> [Task details] Please print every record below exactly as it reads.

[Opening Given data section]

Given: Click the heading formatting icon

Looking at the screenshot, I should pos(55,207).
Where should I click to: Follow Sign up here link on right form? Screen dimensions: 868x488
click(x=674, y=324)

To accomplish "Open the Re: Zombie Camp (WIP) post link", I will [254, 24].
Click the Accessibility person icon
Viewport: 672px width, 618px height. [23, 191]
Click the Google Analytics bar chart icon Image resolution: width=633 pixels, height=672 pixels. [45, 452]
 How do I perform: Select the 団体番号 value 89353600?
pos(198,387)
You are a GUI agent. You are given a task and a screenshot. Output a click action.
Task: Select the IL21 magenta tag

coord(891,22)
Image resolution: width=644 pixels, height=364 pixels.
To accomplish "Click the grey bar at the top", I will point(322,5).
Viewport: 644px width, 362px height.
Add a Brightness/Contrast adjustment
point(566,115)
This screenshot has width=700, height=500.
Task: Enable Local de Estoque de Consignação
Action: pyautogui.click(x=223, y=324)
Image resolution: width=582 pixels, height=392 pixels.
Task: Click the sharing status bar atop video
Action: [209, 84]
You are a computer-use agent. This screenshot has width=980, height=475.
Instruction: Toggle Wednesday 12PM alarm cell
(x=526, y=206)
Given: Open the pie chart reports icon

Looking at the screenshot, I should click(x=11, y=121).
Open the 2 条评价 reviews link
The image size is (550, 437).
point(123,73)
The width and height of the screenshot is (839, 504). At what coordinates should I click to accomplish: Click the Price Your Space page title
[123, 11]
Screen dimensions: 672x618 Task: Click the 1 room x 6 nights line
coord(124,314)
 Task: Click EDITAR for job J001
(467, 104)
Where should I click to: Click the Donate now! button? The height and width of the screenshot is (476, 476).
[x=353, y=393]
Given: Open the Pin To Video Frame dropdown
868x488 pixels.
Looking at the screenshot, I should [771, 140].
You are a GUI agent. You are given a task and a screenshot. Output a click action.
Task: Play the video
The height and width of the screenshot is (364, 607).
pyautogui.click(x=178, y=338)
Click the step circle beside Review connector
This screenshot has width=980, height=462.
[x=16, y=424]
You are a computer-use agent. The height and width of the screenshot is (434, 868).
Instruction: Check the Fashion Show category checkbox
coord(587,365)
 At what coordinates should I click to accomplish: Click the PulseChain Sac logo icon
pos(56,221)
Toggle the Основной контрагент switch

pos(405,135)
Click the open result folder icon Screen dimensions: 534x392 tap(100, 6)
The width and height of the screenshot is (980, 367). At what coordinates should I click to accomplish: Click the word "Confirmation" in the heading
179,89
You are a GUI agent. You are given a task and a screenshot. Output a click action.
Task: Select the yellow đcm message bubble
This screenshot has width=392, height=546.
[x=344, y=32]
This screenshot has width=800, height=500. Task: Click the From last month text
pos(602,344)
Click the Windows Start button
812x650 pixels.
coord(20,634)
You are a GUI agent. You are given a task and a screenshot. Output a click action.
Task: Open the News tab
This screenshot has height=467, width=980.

[Closing Given data section]

> [Your response]
Given: Click the heading formatting icon

Looking at the screenshot, I should pos(55,207).
Where should I click to: Follow Sign up here link on right form? Screen dimensions: 868x488
click(x=674, y=324)

To accomplish "Open the Re: Zombie Camp (WIP) post link", I will [254, 24].
Click the Accessibility person icon
Viewport: 672px width, 618px height. [23, 191]
Click the Google Analytics bar chart icon Image resolution: width=633 pixels, height=672 pixels. [45, 452]
 How do I perform: Select the 団体番号 value 89353600?
pos(198,387)
You are a GUI agent. You are given a task and a screenshot. Output a click action.
Task: Select the IL21 magenta tag

coord(891,22)
Image resolution: width=644 pixels, height=364 pixels.
To accomplish "Click the grey bar at the top", I will point(322,5).
Viewport: 644px width, 362px height.
Add a Brightness/Contrast adjustment
point(566,115)
This screenshot has width=700, height=500.
Task: Enable Local de Estoque de Consignação
Action: pyautogui.click(x=223, y=324)
Image resolution: width=582 pixels, height=392 pixels.
Task: Click the sharing status bar atop video
Action: [209, 84]
You are a computer-use agent. This screenshot has width=980, height=475.
Instruction: Toggle Wednesday 12PM alarm cell
(x=526, y=206)
Given: Open the pie chart reports icon

Looking at the screenshot, I should click(x=11, y=121).
Open the 2 条评价 reviews link
The image size is (550, 437).
point(123,73)
The width and height of the screenshot is (839, 504). At what coordinates should I click to accomplish: Click the Price Your Space page title
[123, 11]
Screen dimensions: 672x618 Task: Click the 1 room x 6 nights line
coord(124,314)
 Task: Click EDITAR for job J001
(467, 104)
Where should I click to: Click the Donate now! button? The height and width of the screenshot is (476, 476).
[x=353, y=393]
Given: Open the Pin To Video Frame dropdown
868x488 pixels.
Looking at the screenshot, I should [771, 140].
You are a GUI agent. You are given a task and a screenshot. Output a click action.
Task: Play the video
The height and width of the screenshot is (364, 607).
pyautogui.click(x=178, y=338)
Click the step circle beside Review connector
This screenshot has width=980, height=462.
[x=16, y=424]
You are a computer-use agent. The height and width of the screenshot is (434, 868).
Instruction: Check the Fashion Show category checkbox
coord(587,365)
 At what coordinates should I click to accomplish: Click the PulseChain Sac logo icon
pos(56,221)
Toggle the Основной контрагент switch

pos(405,135)
Click the open result folder icon Screen dimensions: 534x392 tap(100, 6)
The width and height of the screenshot is (980, 367). At what coordinates should I click to accomplish: Click the word "Confirmation" in the heading
179,89
You are a GUI agent. You are given a task and a screenshot. Output a click action.
Task: Select the yellow đcm message bubble
This screenshot has width=392, height=546.
[x=344, y=32]
This screenshot has width=800, height=500. Task: Click the From last month text
pos(602,344)
Click the Windows Start button
812x650 pixels.
coord(20,634)
You are a GUI agent. You are given a task and a screenshot. Output a click action.
Task: Open the News tab
This screenshot has height=467, width=980.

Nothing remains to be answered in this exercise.